In the Gospel of John, Jesus has been distressing the disciples by his words. Last week he said we have to consume his flesh and blood in order to have eternal life. His followers could not possibly have understood this.
Sunday he takes it a step further (Gospel). He asks, “Does this shock you? What if you were to see the Son of Man ascending to where he was before?” Many of them were indeed shocked, and they went back to their old way of life.
A sad scene, and somewhat puzzling too. Why is Jesus saying such astounding things to the disciples and why are they deserting him?
In the Gospel of John one has to seek deeper meanings whenever an event or saying does not seem to make complete sense. There is often a delicious significance hidden behind events that are described in a bewildering way.
Why? John’s Gospel was written in the midst of a praying community that John had gathered about him after Jesus’ death and resurrection. Their continued contemplation allowed the Holy Spirit to bring out the deeper meanings of Jesus’ life and words. These then emerged in the Gospel, like taste does in a properly aged wine.
Here is what I think stands behind Jesus’ words this week.
After his resurrection Jesus would ascend back into the bosom of the Holy Trinity. This is what he means by “ascending to where he was before.”
God’s love had leaned out to us in Jesus life, death and resurrection, but when these were done, he could not stay on earth any longer. He had to “go to the next life” just as we all do. He was our example and our friend, but human lives are not built to go on and on within this world.
Does this mean he would desert us? No, he would be present on earth in a new form. The third person of the Trinity would come to dwell within the people who believe. Christ would be newly enfleshed. The Holy Spirit would offer to live deep within each believer, within each person who says yes to its presence. How? In one way and the other, and definitely through Baptism.
And of course, in his command from last week, to eat and drink his body and blood. The writer of John’s Gospel did not think it necessary to explain that Communion makes us “become what we have eaten,” the body of Christ. He just gave Jesus’ words by which we know this, and the disciples had to figure it out for themselves.

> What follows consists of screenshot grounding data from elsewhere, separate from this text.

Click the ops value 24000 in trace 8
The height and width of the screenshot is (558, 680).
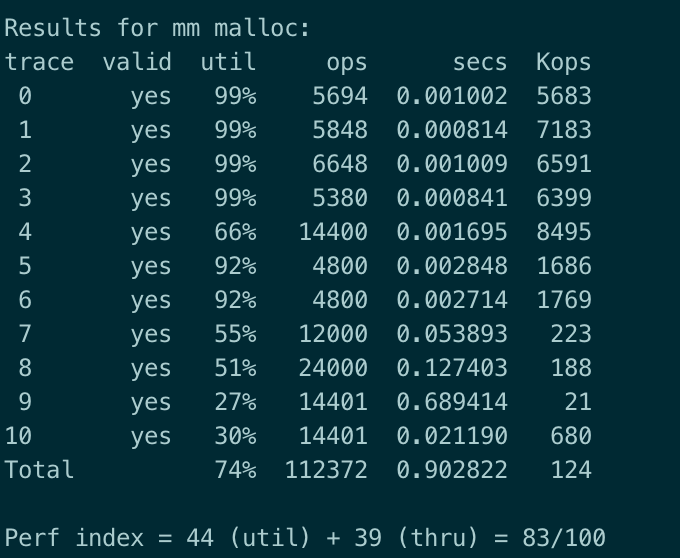pyautogui.click(x=333, y=368)
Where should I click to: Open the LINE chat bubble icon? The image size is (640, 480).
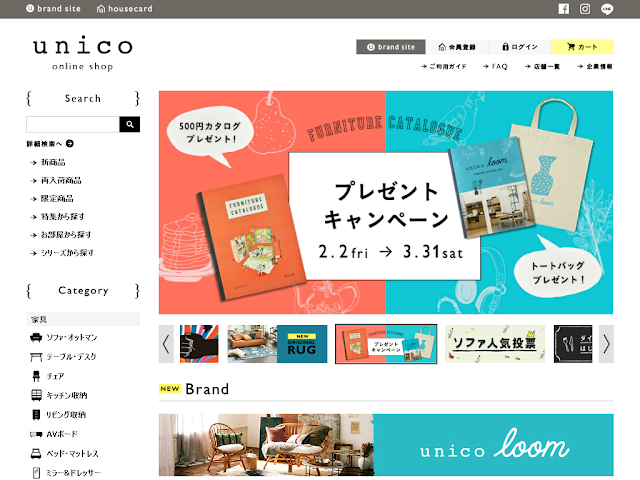(607, 9)
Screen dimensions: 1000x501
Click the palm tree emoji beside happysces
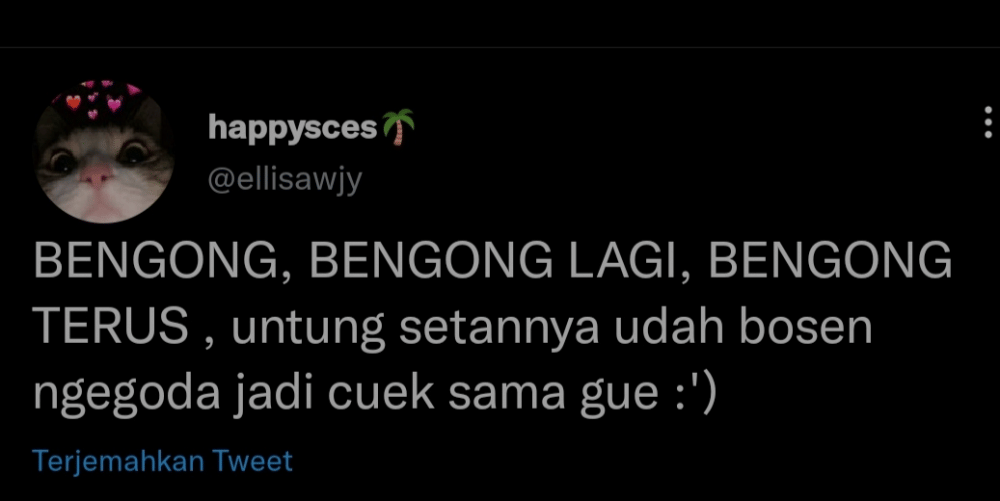tap(399, 127)
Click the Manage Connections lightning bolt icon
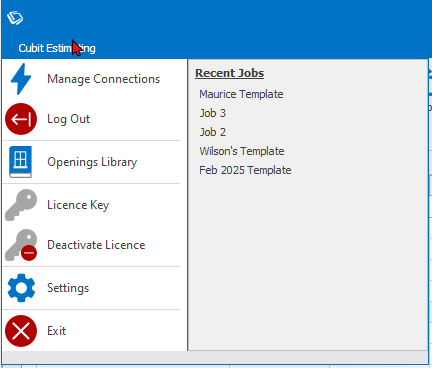Viewport: 432px width, 368px height. tap(21, 79)
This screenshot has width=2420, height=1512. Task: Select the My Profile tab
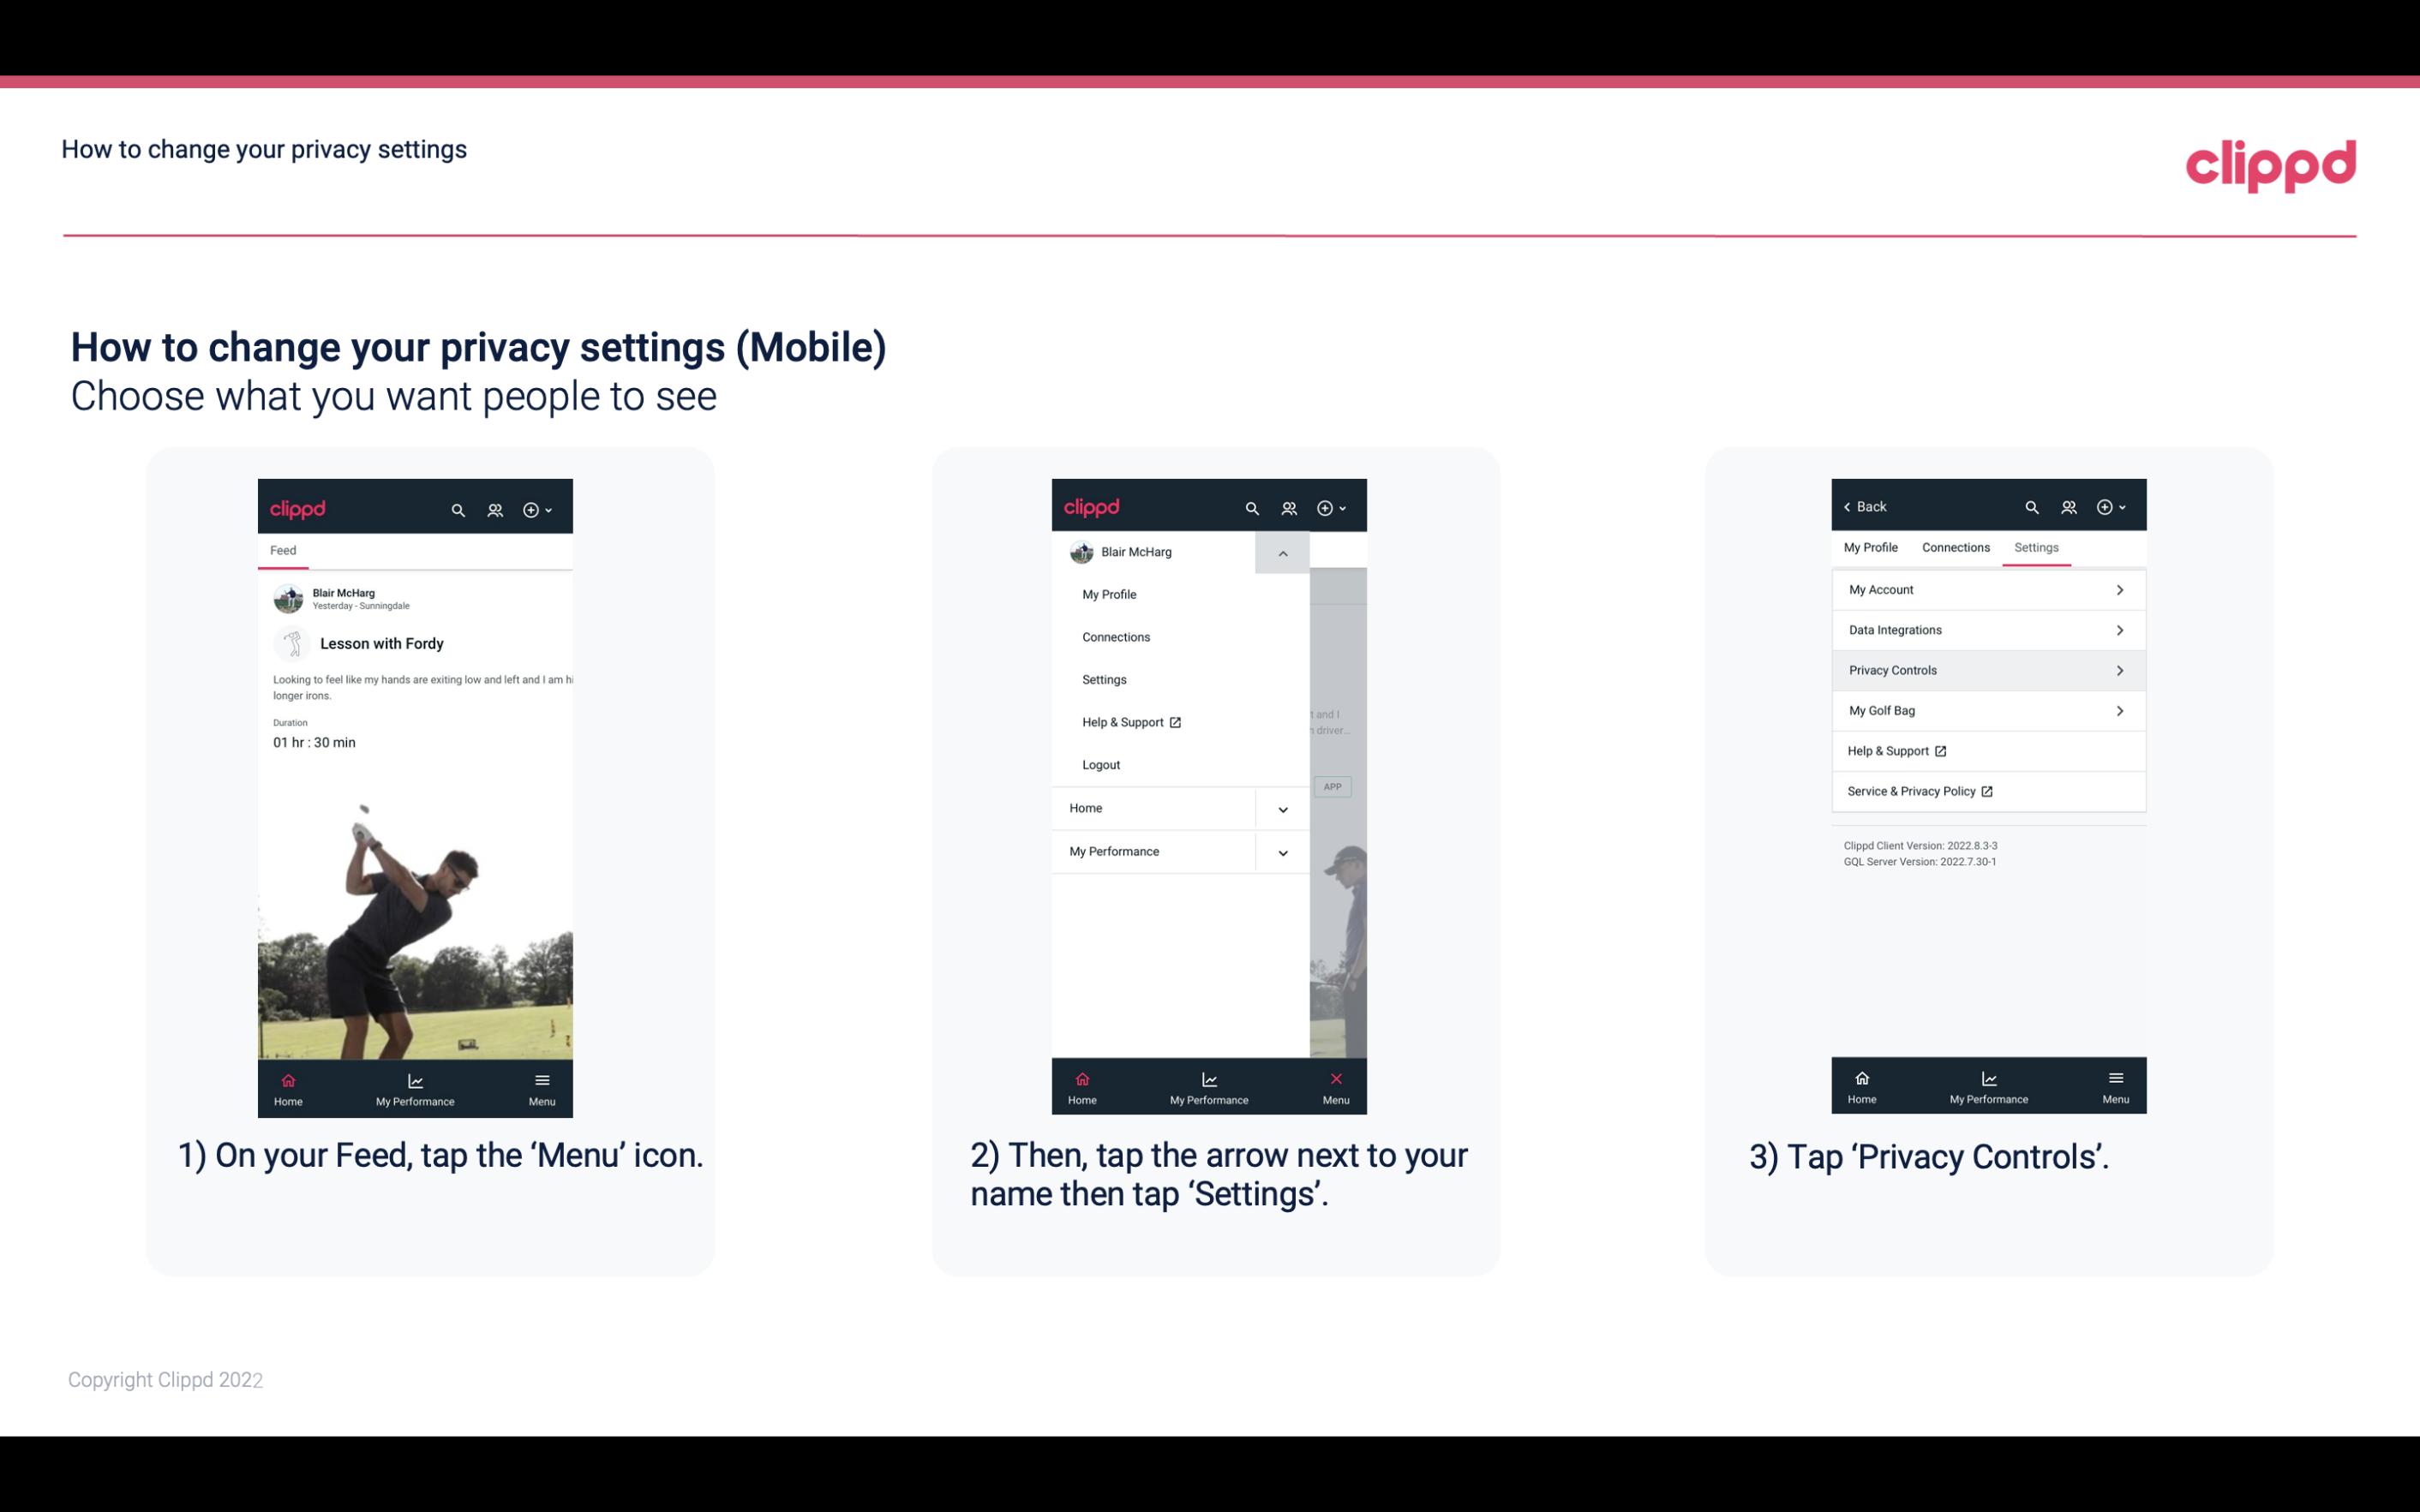pos(1872,547)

We are to let Christ have flesh again, in our hearts and in our actions. By communing each week, each day, we are more and more carriers of Christ. We are called “the body of Christ.”
Did you follow all this?
Never mind. Just notice that Jesus asked the apostles if they wanted to leave him like the others had just done, Peter answered: “Master, to whom shall we go? You have the words of eternal life. We have come to believe and are convinced that you are the Holy One of God.”
Let us make that statement too. Let us open wide to this Holy One of God as we celebrate Mass this Sunday. Let us become bearers of the Word to the world.